WORK INSTRUCTION:
Your answer should repeat exactly the lines from the one holding "Tap the 抑郁 阳性总分 60 detail row" through the end of the data, and it should contain no pictures.

DATASET CONTENT:
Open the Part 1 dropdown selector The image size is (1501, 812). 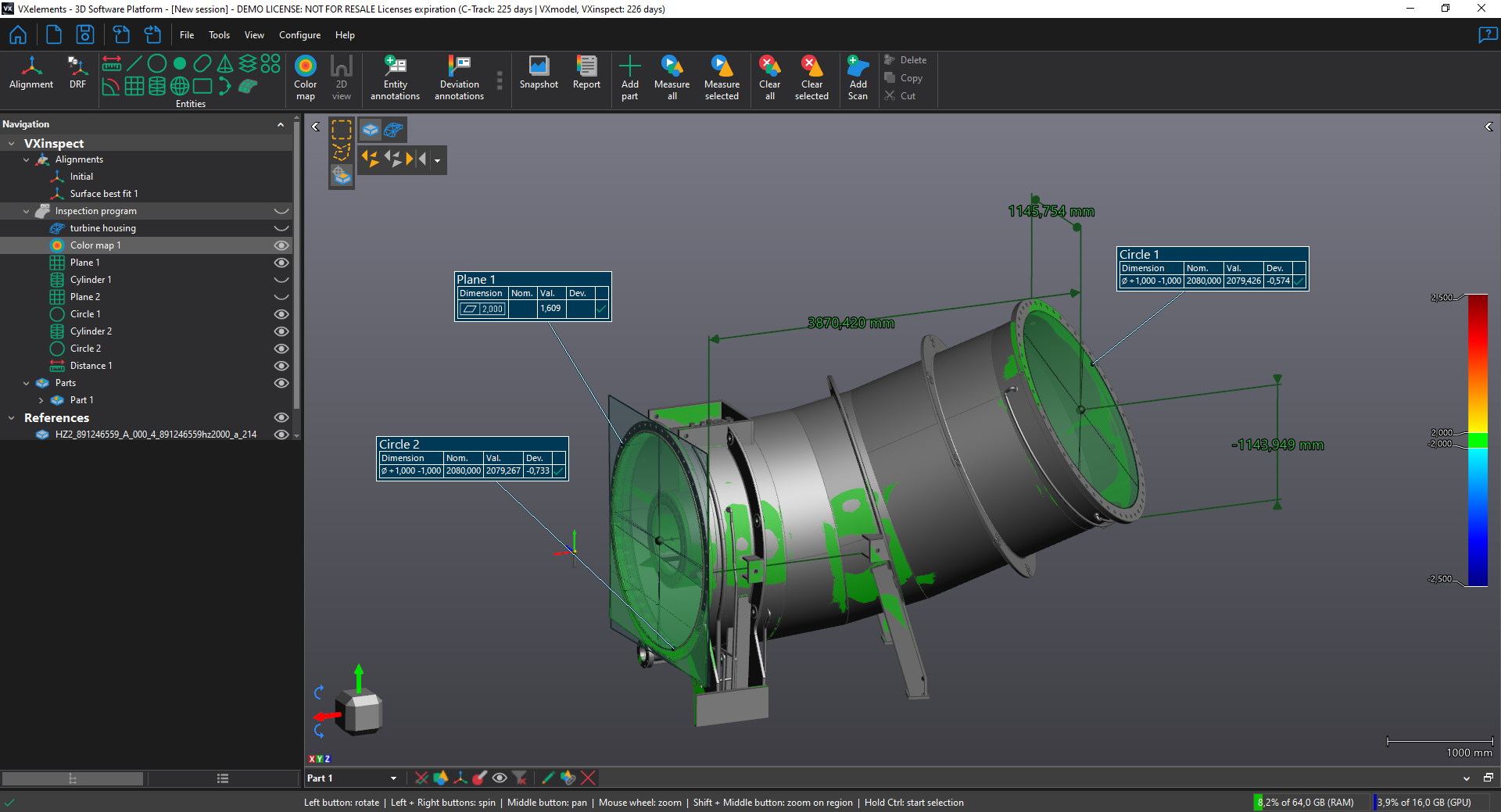[393, 778]
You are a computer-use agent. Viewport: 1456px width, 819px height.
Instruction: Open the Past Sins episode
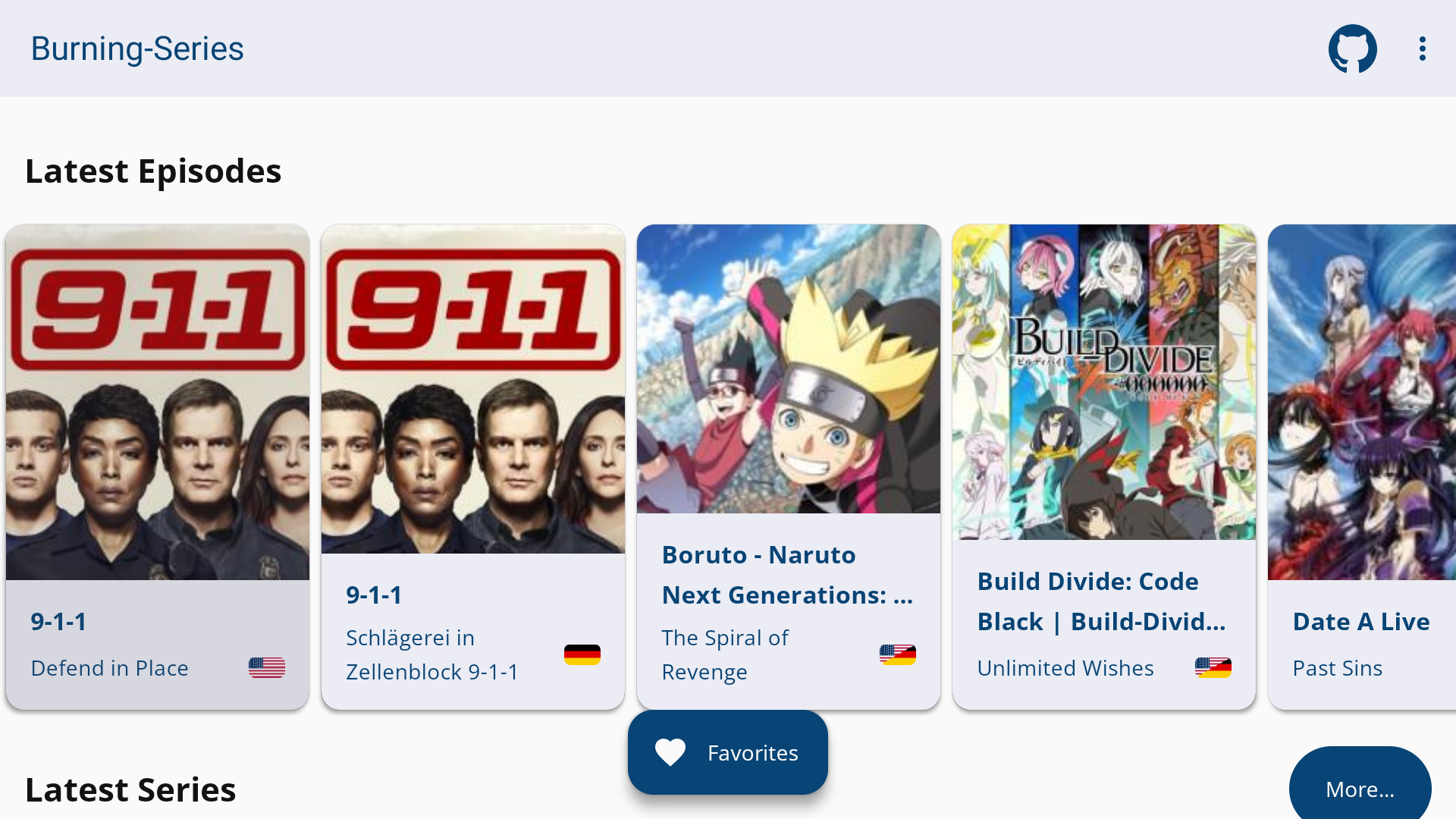pos(1338,668)
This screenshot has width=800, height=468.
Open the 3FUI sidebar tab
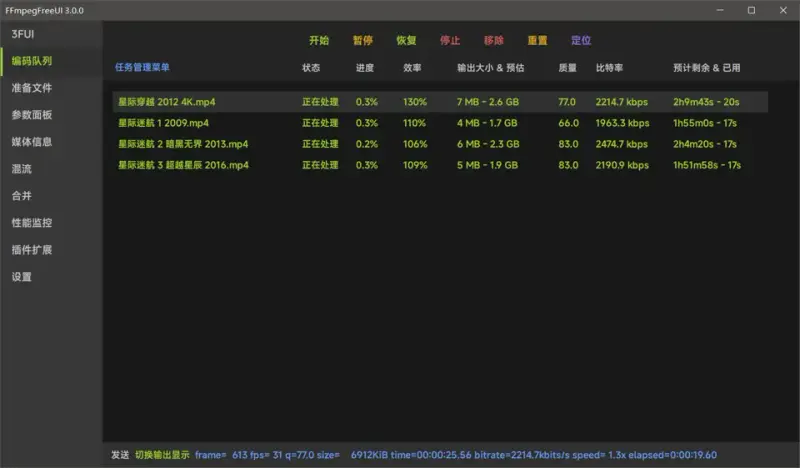(22, 34)
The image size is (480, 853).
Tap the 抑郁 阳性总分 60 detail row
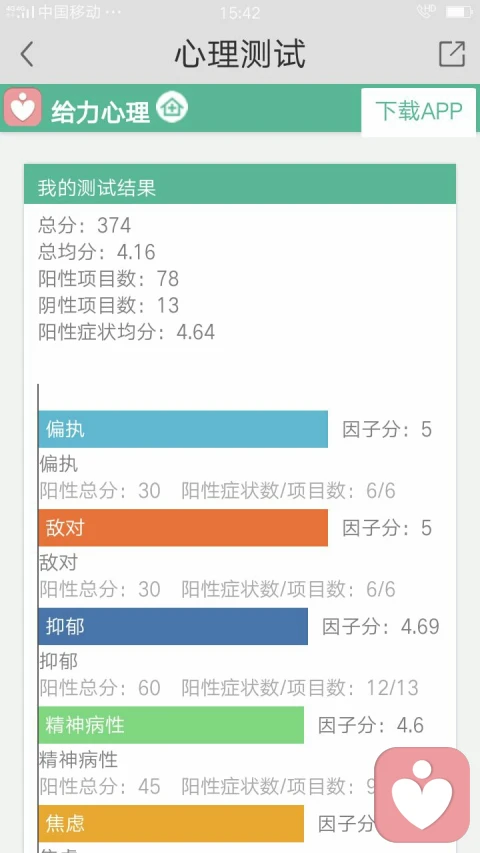229,688
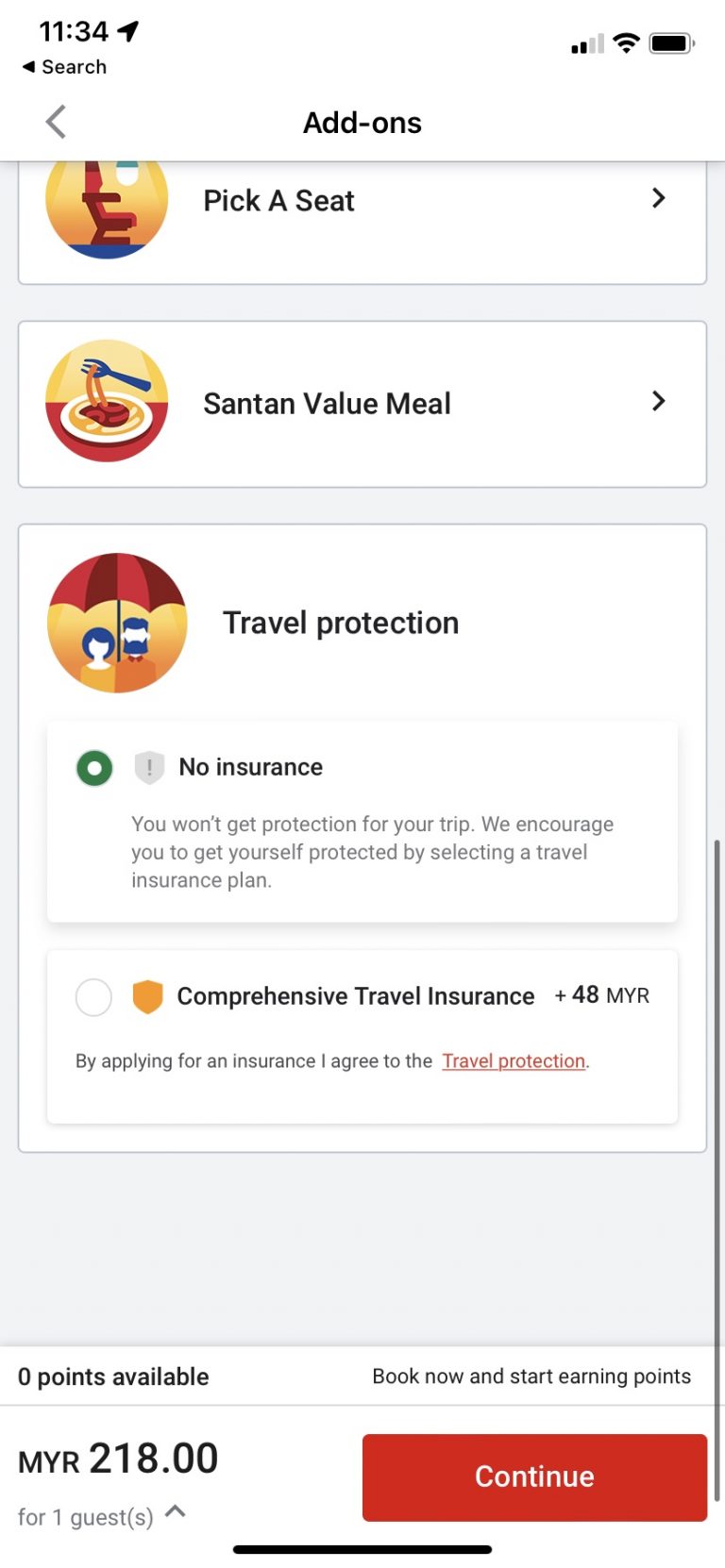Return to Search via the status bar link
This screenshot has width=725, height=1568.
point(62,67)
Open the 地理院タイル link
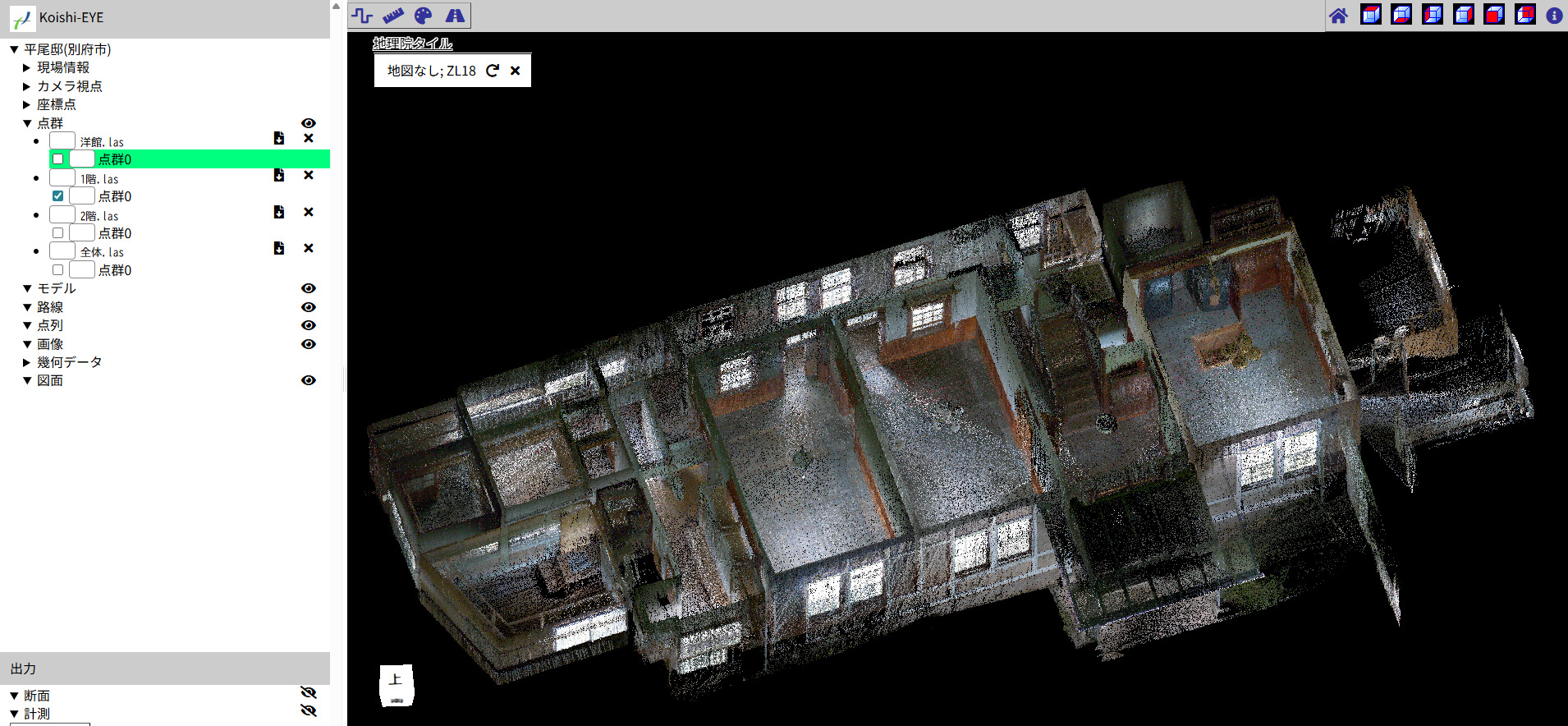 [x=412, y=44]
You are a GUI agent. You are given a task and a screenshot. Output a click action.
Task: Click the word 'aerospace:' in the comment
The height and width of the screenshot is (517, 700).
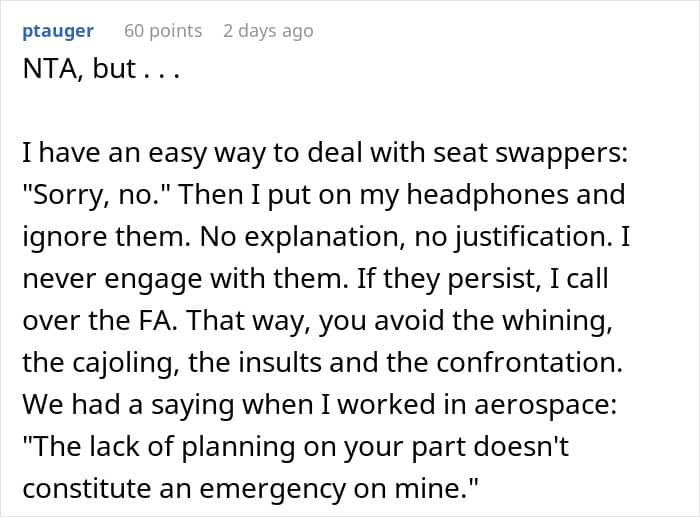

SOLUTION BELOW:
Tap the 抑郁 阳性总分 60 detail row
229,688
Return to Search via the status bar link
This screenshot has width=725, height=1568.
point(62,67)
Open the 地理院タイル link
 [x=412, y=44]
You are a GUI agent. You are given a task and a screenshot. Output a click action.
Task: Click the word 'aerospace:' in the comment
The height and width of the screenshot is (517, 700).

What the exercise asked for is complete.